[Start DOCUMENT SECTION]

Model modular content using linked content items
In many cases, products share the same features or bring customers similar benefits. For example, a Fast access to funds benefit, or a Travel insurance product feature can be linked to multiple banking products.
To avoid content duplication, you can create a Product Benefits content type with fields like benefit description, benefit icon or image, and target audience. Then, you can create a Product Features content type with fields for feature name, feature description, options for specialized display cases (checkbox), and feature priority.
Editors will use combined content selector in the Product content type to link multiple features and benefits.

This approach lets the team reuse components across products. When they update, for example, the benefit’s description or icon in one place, all products that reference it automatically get the update.

Editors can display the product data, including benefits and features, in widgets when need, as shown in the following custom Product comparator widget on the Kbank demo site.

Store product images as Media file content items with proper alt text for accessibility and SEO. Link these media files to your Product using the Combined content selector.
Find more details about modeling reusable product SKUs in a dedicated material.
Fields to avoid in your reusable Product content type:
Never store SEO metadata, Open Graph tags, page URLs, or website publish dates in your reusable Product. These fields are channel-specific and belong in your wrapper page. Storing them in the reusable Product creates confusion about which metadata applies to which channel and defeats the purpose of the two-layer architecture.

[End DOCUMENT SECTION]
[Start COLLECTED MATERIAL]

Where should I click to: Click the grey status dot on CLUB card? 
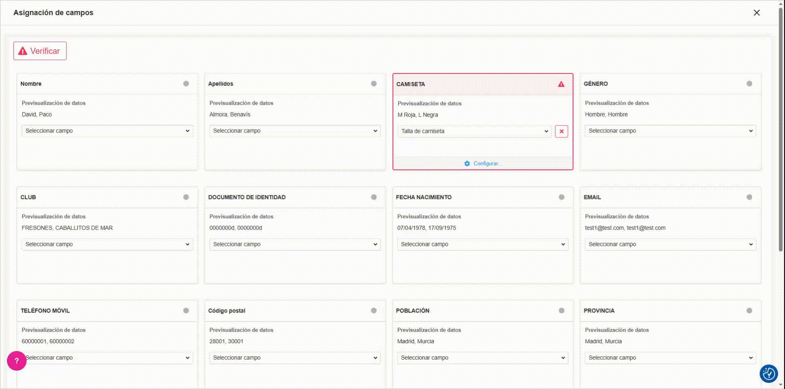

[End COLLECTED MATERIAL]

__OBJECTIVE__
Can you rewrite everything in the content modeling text from "To avoid content" down to "Kbank demo site.", substituting "Content managers" for "Editors"?

__FULL ANSWER__
To avoid content duplication, you can create a Product Benefits content type with fields like benefit description, benefit icon or image, and target audience. Then, you can create a Product Features content type with fields for feature name, feature description, options for specialized display cases (checkbox), and feature priority.
Content managers will use combined content selector in the Product content type to link multiple features and benefits.

This approach lets the team reuse components across products. When they update, for example, the benefit’s description or icon in one place, all products that reference it automatically get the update.

Content managers can display the product data, including benefits and features, in widgets when need, as shown in the following custom Product comparator widget on the Kbank demo site.